There are plenty of ways for the industry at large to increase fuel efficiency, from simple changes like optimizing routes and reducing speeds, to technological ones like wind-assist systems or air cavitation—micro-bubbles along the hull of the ship, which, according to Hughes, can reduce fuel consumption by 3 to 5 percent, a not insignificant amount when you’re using several thousand tons of fuel a year.

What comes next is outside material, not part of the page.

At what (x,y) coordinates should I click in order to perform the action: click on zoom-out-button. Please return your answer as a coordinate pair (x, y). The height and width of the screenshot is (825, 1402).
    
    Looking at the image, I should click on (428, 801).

Of course, the shipping industry is not a monoculture, and what works for a fast-moving container ship might not work for a tanker ship or a cruise ship. And for Maersk, optimizing efficiency will only go so far. “Given the growth in global trade, that will only keep our emissions flat, it won’t reduce our emissions,” Bang says. The company needs new and emerging technologies to make it all the way to zero—and soon, because most ships have average lifespans of 20 to 25 years. “In order to be able to decarbonize in 2050, we need to be able to put out a zero-carbon vessel that is commercially viable by 2030,” he says.

But Maersk still has no idea what that vessel will look like, which is why the company made the announcement now. “We need to stimulate the development,” Bang says. “We need a breakthrough. Time is of the essence.”

Maersk is looking at everything from alternative fuels like hydrogen and ammonia to electricity to hybrids, according to Bang. It’s too early to pick a winner, or rule anything out, he says.

“That’s exactly the right kind of attitude for the leaders of industry to be taking in this decade,” Corbett says. “If we’re going to meet the targets, we need to have a lot of experimentation.”

Maersk is not the only shipping company looking into decarbonization, but with nearly a 20 percent share of the container shipping market, its efforts could quickly help put a dent in the industry’s emissions as whole, which amount to roughly 3 percent of global emissions, in both direct and indirect ways. “The potential impact really lies in the fact that, in collaboration with technology providers, we’re pushing this technological development,” Bang says. “That’s going to accelerate the point that the technology is available to the wider-ranging parts of the shipping sector.”

When the time comes, the IMO could accelerate that transition further with phase-out rules, according to Corbett, like the ones that required tanker ships to switch from single hulls to double hulls, which went into effect in 2001 to help prevent catastrophic oil and chemical spills.

Of course, that’s all dependent on what Maersk and the technology sector deliver in the end. And not everyone is optimistic.

“We heard a similar aviation pledge from International Air Transport Association just before the Copenhagen COP in 2009,” says Bill Hemmings, an aviation and shipping policy specialist at the environmental organization Transport & Environment, “and we are still waiting for concrete details about how to deliver.”